AI WORKFLOWS & CLOUD CONTINUUM

AI Workflow Orchestration Across Cloud Continuum: From Jupyter to Heterogeneous Execution

Distributed SystemsScalabilityFault ToleranceArchitecturePerformance

This paper explores strategies for defining, deploying, and orchestrating AI workflows across a "Cloud Continuum" that spans cloud, HPC, and edge environments. Starting from interactive computing platforms—particularly Jupyter—it examines how modified kernels and extensions can execute code on heterogeneous, distributed backends while preserving the notebook user experience. The overarching aim is "code once, run anywhere" for AI workflows, including those used to fine-tune foundation and large language models.

Vision and Motivation

The paper explores strategies for defining, deploying, and orchestrating AI workflows across a "Cloud Continuum" that spans cloud, HPC, and edge environments. It starts from interactive computing platforms—particularly Jupyter—and examines how modified kernels and extensions can execute code on heterogeneous, distributed backends while preserving the notebook user experience. The overarching aim is "code once, run anywhere" for AI workflows, including those used to fine-tune foundation and large language models.

State of the Art Analysis

After surveying the landscape—workflow engines such as Airflow, Kubeflow, Arvados, Nextflow, and StreamFlow; container platforms like Docker, Singularity, and Kubernetes; and serverless patterns—the authors motivate combining workflow orchestration with a source-to-source compiler that uses annotations and skeletons to automatically decompose, parallelize, and place code. This blend promises portability across multi-cloud, hybrid cloud, HPC clusters, and edge devices without forcing users to refactor notebooks into separate pipeline DSLs.
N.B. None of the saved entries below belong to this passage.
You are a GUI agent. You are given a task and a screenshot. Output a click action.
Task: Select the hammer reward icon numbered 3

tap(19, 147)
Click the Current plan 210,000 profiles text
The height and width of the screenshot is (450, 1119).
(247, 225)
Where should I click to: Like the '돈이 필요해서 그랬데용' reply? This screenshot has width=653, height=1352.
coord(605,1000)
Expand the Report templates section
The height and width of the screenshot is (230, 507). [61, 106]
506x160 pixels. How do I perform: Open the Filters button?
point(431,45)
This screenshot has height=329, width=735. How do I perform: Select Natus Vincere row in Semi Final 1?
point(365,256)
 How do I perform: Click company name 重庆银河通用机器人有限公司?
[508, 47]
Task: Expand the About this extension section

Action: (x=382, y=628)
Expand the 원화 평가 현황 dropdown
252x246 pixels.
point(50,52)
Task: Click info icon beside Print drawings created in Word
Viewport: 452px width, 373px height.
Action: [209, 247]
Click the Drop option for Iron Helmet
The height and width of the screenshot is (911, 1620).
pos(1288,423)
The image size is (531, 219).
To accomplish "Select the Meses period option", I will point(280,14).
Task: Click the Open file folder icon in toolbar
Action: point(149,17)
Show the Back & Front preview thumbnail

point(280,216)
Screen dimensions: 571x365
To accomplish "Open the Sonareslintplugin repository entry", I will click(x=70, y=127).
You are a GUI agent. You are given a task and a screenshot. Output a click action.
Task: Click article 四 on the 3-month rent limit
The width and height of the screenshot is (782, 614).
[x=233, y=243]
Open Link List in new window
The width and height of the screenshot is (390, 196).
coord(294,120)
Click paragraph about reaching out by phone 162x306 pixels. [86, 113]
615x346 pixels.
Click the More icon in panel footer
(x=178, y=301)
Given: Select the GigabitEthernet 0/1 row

Project Objectives and Innovation

The project objectives crystallize around lifting notebook-authored workflow nodes so they are independent of infrastructure specifics. By abstracting environment details and automating distribution, a single prototype can be executed on diverse targets (HPC, cloud, edge), enabling optimized placement across a combined HPC–Cloud fabric while engaging the large Jupyter user base.

Methodological Framework

Methodologically, the work proceeds in four phases: (1) analyze state of the art in interactive computing on heterogeneous architectures; (2) integrate existing workflow tools with interactive computing; (3) integrate a decorator- and skeleton-based source-to-source compiler with those workflow tools; and (4) fuse notebook-level annotation with the compiler and orchestrators to create an efficient, portable execution stack. A PoC is planned to validate these integrations.

Interactive Execution Strategies

Two concrete strategies are detailed. First, a Jupyter extension provides an interactive UI to create/select execution environments per cell (local, Docker, Kubernetes, SSH/HPC), manage reusable "templates" vs. instantiated environments (both JSON-described), and support Admin/Group/Users sharing for labs and teams—turning cell pipelines into a logical workflow that maps to heterogeneous resources.

Compiler-Driven Parallelization

Second, decorators drive intra-cell parallelization and on-the-fly "sub-environment" creation (e.g., lightweight container images tailored to a cell's dependencies), leveraging the source-to-source compiler to emit a parallel DAG for the orchestrator. This approach enables automatic decomposition and optimization of computational patterns within individual notebook cells.

Impact and Future Directions

The paper concludes that cell-level parallelism, dynamic environment customization, and heterogeneous execution substantially improve notebook-based AI development at scale. Future work targets polyglot notebooks, richer execution reporting and performance metrics, deeper integration with embedded/FPGA platforms, and "sub-cell" execution for even finer-grained splitting—pushing the platform toward comprehensive, portable workflow optimization across cloud, HPC, and edge.

Conclusion

This work contributes to the advancement of distributed systems architecture by providing practical solutions to fundamental challenges in scalability, fault tolerance, and performance. The proposed framework offers a solid foundation for building next-generation distributed applications that can meet the demands of modern computing environments. The combination of theoretical rigor and practical implementation makes this approach valuable for both academic research and industrial applications.